Sea and sand on Nida, Curonian Peninsula © Michele Ursi / Shutterstock
Dutch Peninsula - July
The small strip of land stretching almost 100 km along the south-eastern Baltic coast was created by the giantess Neringa to protect the coastline from a dragon. Or so the legend goes, and indeed the landscape of the Curonian Peninsula is magical, with 50 m high dunes, pine forests inhabited by elks and pretty wooden villages. In the 19th century, it became a haven for German artists and writers seeking peace and inspiration: visit the summer home of Nobel Literature Prize winner Thomas Mann and admire the peninsula's wealth of public sculptures and other works of art. Cultivate your creative spirit among the unspoilt landscapes in a warm, sunny summer, ideally on two wheels: a wonderful cycle path winds its way north from Nida, a former fishing village turned artists' colony.
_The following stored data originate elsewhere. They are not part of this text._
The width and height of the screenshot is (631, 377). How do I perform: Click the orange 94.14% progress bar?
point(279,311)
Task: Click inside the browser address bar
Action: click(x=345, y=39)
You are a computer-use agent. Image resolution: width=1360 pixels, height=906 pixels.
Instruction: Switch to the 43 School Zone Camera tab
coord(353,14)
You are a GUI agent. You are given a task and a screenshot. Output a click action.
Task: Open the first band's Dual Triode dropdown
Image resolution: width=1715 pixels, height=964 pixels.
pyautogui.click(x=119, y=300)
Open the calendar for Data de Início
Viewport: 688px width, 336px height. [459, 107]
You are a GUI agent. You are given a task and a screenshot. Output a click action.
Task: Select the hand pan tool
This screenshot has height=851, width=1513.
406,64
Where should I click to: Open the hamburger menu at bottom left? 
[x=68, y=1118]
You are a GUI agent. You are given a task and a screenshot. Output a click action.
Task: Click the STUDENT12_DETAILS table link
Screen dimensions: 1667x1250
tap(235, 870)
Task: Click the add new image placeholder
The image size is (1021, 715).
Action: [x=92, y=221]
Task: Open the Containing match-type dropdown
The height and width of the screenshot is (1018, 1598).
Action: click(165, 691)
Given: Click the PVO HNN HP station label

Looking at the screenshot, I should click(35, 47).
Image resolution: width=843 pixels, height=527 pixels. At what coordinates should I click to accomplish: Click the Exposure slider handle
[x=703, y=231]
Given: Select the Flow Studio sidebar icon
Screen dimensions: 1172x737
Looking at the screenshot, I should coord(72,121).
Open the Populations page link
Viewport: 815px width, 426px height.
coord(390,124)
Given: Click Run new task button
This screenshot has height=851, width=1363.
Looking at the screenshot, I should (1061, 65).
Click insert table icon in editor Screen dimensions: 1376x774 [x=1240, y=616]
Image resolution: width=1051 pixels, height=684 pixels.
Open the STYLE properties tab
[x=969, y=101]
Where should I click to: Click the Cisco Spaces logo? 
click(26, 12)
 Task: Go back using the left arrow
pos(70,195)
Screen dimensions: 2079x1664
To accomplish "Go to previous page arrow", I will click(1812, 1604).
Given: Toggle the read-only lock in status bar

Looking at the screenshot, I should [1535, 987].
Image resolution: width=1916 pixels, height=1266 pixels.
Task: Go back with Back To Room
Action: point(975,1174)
Dundee, harbour front © ROBIN MACGREGOR / Shutterstock
Dundee, the new capital of beauty - August
In August, Edinburgh is overrun with culture lovers for the events of the annual Fringe Festival. For a quieter alternative, choose Dundee, the sunniest city in Scotland, which, since the launch of an ambitious renovation programme, is undoubtedly also the most modern. After its industrial and newspaper heyday, the city had let itself go, but today it has recovered and is home to an enviable array of cultural sites, including the avant-garde Dundee Contemporary Arts centre. The cultural scene has been bolstered by the opening of the V&A Dundee in 2018, Scotland's first design museum. A focal point of the restored waterfront, it is housed in an extraordinary building created by Japanese architect Kengo Kuma.
Turkey, more turquoise than that! © Nick Brundle / Shutterstock
Turquoise Coast, a dip in the Aegean - September
If your idea of paradise includes diving from the deck of a sailboat into the azure blue sea of the Mediterranean on a hot day, you are not alone. In the 1920s, the famous Turkish writer Cevat Şakir Kabaağaçlı began chartering sponge fishing boats to sail along the so-called Turquoise Coast from Bodrum, in what he called 'Blue Cruises'. In the decades that followed, more and more Turks and foreign tourists heard the same call, and today many vessels, some traditional and some purpose-built, ply the waters along Turkey's Aegean and Mediterranean coasts from Bodrum, Marmaris and Fethiye, stopping to visit ancient sites like Letoön and Patara, swim, relax on the beach, eat and drink.
Umbria in autumn © Stefano Termanini / Shutterstock
Umbria, beautiful and good - October
Autumn offers sublime products of the earth, and this applies all the more to Umbria, which is at its best when it comes to flavours and precious ingredients during this season. The region's rolling hills and fortified villages (e.g. Orvieto, Amelia and Narni) are bathed in warm autumn light and free from the usual hordes of tourists. Sit down at the table to enjoy the area's exquisite legumes, mushrooms, chestnuts, black truffles, saffron and olive oil. Umbrian menus are filled in October with game specialities, including wild boar and pheasant. Not to mention the grape harvest, which makes the region an unmissable destination for following wine routes such as the Strada del Sagrantino, which passes through beautiful towns and guarantees excellent tastings. And then there is chocolate. Every year, Perugia hosts Eurochocolate, a celebration of cocoa in all its forms - not least the Baci, the famous chocolates that originated here.